#### What the task asks:
Format the material, from its beginning through the line containing "The height and width of the screenshot is (715, 1568).", as a two-column CSV with the headers input and output. Give one row for each text and its answer, place each value in a single quoted field, and replace every line break within a field with a space.

#### Data drawn from a collection:
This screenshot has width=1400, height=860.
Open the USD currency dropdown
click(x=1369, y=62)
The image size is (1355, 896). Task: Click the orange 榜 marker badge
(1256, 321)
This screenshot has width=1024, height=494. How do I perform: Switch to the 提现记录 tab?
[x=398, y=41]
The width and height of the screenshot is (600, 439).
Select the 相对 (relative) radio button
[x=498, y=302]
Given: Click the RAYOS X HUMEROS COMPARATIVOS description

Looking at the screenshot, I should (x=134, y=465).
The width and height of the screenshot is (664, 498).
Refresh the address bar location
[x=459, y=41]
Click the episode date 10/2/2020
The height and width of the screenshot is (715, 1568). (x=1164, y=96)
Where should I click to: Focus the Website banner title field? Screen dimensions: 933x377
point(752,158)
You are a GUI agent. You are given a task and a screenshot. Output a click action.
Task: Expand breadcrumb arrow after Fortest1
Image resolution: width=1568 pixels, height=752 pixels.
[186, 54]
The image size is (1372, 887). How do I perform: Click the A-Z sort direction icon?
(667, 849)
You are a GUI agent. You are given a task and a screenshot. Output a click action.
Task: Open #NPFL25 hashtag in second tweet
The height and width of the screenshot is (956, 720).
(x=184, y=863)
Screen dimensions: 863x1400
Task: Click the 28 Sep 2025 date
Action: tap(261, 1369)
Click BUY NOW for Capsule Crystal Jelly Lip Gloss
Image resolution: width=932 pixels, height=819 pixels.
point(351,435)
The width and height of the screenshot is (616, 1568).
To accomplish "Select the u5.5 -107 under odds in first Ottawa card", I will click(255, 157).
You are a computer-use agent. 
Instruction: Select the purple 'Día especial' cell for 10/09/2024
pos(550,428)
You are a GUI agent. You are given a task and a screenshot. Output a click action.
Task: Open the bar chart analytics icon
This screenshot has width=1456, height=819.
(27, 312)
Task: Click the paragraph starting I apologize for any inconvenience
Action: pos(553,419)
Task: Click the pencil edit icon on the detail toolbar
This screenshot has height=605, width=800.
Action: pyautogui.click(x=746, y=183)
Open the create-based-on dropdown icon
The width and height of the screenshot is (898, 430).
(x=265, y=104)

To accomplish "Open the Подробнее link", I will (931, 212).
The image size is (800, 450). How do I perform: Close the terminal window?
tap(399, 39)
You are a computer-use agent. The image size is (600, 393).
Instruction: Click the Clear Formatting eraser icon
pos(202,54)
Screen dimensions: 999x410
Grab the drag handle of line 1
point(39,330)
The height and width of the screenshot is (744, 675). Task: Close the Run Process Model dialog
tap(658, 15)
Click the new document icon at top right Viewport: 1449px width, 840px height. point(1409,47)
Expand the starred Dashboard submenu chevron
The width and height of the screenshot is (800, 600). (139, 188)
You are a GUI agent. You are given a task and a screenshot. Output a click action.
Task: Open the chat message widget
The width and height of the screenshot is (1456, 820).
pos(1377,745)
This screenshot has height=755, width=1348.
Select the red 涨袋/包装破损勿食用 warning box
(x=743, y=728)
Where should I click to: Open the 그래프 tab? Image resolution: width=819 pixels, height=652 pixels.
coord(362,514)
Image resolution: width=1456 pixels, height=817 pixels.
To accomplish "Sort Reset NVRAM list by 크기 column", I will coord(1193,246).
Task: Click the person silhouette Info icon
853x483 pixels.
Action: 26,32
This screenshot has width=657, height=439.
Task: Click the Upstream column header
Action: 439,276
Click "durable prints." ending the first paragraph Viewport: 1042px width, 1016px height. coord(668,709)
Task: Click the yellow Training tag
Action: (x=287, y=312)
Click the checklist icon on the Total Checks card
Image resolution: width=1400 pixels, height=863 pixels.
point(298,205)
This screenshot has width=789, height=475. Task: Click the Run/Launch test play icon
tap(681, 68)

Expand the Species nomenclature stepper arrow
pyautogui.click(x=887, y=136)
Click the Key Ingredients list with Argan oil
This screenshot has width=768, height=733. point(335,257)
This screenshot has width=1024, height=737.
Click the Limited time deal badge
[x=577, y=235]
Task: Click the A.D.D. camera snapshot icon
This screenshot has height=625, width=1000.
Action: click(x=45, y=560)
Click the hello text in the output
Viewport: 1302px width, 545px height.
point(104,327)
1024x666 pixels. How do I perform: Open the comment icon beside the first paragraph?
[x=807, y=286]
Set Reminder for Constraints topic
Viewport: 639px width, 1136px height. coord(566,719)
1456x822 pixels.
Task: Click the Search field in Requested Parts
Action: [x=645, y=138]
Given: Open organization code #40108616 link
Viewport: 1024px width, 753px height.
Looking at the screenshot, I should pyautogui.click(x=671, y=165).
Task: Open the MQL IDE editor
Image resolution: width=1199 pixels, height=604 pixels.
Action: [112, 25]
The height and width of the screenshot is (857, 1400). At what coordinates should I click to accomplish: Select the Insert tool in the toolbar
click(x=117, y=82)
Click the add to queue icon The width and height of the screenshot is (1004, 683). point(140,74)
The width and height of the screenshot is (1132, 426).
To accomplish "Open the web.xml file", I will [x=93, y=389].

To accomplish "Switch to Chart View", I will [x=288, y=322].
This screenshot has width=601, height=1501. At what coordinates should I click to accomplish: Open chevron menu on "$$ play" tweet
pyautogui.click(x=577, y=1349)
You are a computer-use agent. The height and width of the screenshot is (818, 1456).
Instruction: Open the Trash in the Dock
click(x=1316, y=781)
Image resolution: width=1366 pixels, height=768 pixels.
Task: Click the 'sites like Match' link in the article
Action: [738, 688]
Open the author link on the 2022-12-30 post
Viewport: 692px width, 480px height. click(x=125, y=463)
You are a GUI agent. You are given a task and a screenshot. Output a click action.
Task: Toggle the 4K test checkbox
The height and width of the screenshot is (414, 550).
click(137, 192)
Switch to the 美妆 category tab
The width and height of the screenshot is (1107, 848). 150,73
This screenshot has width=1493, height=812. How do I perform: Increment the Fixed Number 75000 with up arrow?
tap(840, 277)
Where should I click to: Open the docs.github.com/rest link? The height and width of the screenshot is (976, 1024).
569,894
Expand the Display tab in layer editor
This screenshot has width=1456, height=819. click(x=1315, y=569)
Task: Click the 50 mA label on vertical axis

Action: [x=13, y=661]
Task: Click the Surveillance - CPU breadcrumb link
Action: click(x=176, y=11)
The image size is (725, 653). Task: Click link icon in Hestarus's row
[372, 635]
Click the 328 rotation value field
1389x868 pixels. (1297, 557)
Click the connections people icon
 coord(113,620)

#### Task result:
input,output
"This screenshot has width=1400, height=860. Open the USD currency dropdown","click(x=1369, y=62)"
"The image size is (1355, 896). Task: Click the orange 榜 marker badge","(1256, 321)"
"This screenshot has width=1024, height=494. How do I perform: Switch to the 提现记录 tab?","[x=398, y=41]"
"The width and height of the screenshot is (600, 439). Select the 相对 (relative) radio button","[x=498, y=302]"
"Given: Click the RAYOS X HUMEROS COMPARATIVOS description","Looking at the screenshot, I should (x=134, y=465)."
"The width and height of the screenshot is (664, 498). Refresh the address bar location","[x=459, y=41]"
"Click the episode date 10/2/2020","The height and width of the screenshot is (715, 1568). (x=1164, y=96)"